In their response to their critics, Shariff and Rhemtulla give various reasons why they think that multicollinearity was not a problem in their analysis. However, they did not explain why Robbins’ analysis yielded contradictory and non-significant results, or why Jensen found that countries with mainly “benevolent” religious beliefs had lower homicide rates than countries with a more even mixture of “benevolent” and “malevolent” beliefs.

Shariff and Rhemtulla also argued that their use of a composite measure subtracting belief in hell from belief in heaven would have eliminated issues with multicollinearity. One thing I want to note about this measure is that it considers the difference between the two beliefs but does not appear to consider the absolute levels of belief for each country.

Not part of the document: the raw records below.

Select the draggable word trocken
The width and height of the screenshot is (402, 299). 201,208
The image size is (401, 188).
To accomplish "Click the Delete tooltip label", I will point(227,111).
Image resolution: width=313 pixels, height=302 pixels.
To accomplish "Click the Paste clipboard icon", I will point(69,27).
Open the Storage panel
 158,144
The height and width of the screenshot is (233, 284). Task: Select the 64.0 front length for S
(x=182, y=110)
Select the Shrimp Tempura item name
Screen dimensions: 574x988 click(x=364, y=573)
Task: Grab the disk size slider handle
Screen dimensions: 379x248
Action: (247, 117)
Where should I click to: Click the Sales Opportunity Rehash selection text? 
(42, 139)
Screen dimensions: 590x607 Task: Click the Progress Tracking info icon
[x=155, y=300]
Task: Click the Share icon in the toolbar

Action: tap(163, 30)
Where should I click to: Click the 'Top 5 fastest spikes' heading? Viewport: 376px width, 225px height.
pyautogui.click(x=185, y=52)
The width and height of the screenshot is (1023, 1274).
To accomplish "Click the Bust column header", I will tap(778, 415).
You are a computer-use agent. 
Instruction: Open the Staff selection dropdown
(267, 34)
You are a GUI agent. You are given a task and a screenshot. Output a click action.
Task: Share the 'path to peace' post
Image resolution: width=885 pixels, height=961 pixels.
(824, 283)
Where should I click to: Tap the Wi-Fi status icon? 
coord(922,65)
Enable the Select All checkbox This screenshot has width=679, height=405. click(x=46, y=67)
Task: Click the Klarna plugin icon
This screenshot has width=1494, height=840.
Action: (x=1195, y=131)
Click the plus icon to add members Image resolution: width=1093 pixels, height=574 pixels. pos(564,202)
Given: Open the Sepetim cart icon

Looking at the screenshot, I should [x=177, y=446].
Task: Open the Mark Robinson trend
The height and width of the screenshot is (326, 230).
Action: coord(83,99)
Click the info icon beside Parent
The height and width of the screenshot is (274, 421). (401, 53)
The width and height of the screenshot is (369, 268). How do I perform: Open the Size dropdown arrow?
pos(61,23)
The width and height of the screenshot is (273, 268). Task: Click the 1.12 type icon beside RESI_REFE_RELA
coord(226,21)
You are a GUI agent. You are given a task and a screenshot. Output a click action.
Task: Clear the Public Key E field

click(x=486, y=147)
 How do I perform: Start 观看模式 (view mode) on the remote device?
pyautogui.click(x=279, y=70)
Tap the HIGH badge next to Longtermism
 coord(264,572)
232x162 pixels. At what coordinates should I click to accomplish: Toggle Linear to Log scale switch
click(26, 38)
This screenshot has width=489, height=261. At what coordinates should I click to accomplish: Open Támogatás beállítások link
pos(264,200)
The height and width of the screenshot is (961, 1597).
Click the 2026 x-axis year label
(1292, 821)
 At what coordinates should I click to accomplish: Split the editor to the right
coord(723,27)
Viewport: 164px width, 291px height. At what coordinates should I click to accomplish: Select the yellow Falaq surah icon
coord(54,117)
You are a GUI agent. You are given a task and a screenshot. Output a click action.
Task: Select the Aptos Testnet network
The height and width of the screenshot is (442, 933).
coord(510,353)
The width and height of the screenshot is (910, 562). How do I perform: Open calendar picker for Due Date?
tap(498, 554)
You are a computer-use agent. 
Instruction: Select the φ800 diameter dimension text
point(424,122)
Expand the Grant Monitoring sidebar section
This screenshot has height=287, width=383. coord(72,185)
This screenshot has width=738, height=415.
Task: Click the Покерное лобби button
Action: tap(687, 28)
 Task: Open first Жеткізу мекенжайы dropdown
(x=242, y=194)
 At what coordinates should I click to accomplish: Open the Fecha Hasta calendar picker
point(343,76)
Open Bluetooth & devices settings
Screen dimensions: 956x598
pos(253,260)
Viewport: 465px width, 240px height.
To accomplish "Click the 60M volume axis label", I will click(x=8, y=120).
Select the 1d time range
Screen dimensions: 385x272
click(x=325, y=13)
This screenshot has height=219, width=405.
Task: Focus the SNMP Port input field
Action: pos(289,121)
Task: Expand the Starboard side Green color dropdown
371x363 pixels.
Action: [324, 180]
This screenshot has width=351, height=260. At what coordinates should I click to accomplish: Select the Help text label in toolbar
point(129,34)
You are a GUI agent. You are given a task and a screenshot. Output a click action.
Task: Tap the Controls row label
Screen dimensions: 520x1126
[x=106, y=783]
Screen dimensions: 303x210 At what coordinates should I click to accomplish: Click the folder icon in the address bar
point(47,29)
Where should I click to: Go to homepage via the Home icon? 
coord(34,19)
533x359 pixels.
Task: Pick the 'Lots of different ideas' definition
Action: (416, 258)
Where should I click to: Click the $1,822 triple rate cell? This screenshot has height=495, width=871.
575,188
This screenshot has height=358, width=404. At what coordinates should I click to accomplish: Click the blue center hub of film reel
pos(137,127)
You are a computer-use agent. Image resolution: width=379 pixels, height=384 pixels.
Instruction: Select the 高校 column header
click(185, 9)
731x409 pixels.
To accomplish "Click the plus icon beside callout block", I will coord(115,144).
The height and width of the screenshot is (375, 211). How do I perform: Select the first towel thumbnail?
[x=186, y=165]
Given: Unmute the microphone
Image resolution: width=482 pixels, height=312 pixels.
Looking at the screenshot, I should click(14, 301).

Jensen’s analysis of whether nations had rates of both malevolent and benevolent beliefs compared to those that had lower rates of malevolent beliefs compared to benevolent ones did take this into account, e.g. some nations were classed as “high dualists” (high levels of both beliefs), while others were more “moderate dualists.” In Sweden for example less than half of the population believes in either heaven or hell, so any difference between rates of the two beliefs would only affect a minority of the population. This is in contrast to Mexico for instance where more than three quarters of the population profess such beliefs. Within each of these countries though, the difference between rates of the two beliefs is somewhat similar, even though the two nations are far apart in terms of overall belief.[2] Speaking of these two nations, Shariff and Rhemtulla’s chart indicates that Sweden has a higher crime rate than Mexico. Considering that Mexico has one of the highest murder rates in the world, not to mention high rates of crime in general, while Sweden has one of the lowest murder rates, I have serious reservations about the accuracy of the national crime rate data used in this analysis, a concern also expressed by scholar Gregory Paul.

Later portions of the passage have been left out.